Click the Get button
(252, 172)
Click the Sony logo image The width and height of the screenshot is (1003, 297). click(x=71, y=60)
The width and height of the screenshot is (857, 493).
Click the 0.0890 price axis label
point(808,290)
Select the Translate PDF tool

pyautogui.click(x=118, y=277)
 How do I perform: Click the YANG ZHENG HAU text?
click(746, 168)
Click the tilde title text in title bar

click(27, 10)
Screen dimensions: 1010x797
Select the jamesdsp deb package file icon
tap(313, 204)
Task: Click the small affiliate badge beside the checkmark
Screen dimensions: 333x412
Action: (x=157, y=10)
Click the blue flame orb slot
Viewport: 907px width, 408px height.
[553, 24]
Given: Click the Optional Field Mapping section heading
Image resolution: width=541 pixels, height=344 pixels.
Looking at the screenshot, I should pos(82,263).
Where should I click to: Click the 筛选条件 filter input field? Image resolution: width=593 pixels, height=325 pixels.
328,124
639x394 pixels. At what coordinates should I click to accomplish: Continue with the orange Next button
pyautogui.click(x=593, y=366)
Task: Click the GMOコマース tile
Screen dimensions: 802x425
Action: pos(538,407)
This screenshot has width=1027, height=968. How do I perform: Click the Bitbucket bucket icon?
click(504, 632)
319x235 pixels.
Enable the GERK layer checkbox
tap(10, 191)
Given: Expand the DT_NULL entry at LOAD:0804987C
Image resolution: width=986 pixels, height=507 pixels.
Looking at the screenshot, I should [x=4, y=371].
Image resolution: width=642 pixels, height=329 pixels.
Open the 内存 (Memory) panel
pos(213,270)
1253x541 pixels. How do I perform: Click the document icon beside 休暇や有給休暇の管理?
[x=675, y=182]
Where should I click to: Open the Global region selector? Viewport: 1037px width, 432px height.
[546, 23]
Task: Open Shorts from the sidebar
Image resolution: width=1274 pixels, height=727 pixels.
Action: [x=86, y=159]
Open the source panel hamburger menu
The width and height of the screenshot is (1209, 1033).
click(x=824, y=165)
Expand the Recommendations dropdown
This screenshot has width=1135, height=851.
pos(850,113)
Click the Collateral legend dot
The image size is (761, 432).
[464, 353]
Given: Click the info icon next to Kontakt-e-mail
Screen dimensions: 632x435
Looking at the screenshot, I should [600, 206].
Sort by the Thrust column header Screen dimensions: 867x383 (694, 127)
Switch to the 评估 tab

+---+

WHAT THE EXERCISE ASKS => What is needed is an exact copy of the lines from the one containing "Task: Open Shorts from the sidebar" to the end of the data; please add nothing else.

RESPONSE =>
Task: Open Shorts from the sidebar
Image resolution: width=1274 pixels, height=727 pixels.
Action: [x=86, y=159]
Open the source panel hamburger menu
The width and height of the screenshot is (1209, 1033).
click(x=824, y=165)
Expand the Recommendations dropdown
This screenshot has width=1135, height=851.
pos(850,113)
Click the Collateral legend dot
The image size is (761, 432).
[464, 353]
Given: Click the info icon next to Kontakt-e-mail
Screen dimensions: 632x435
Looking at the screenshot, I should [600, 206].
Sort by the Thrust column header Screen dimensions: 867x383 (694, 127)
Switch to the 评估 tab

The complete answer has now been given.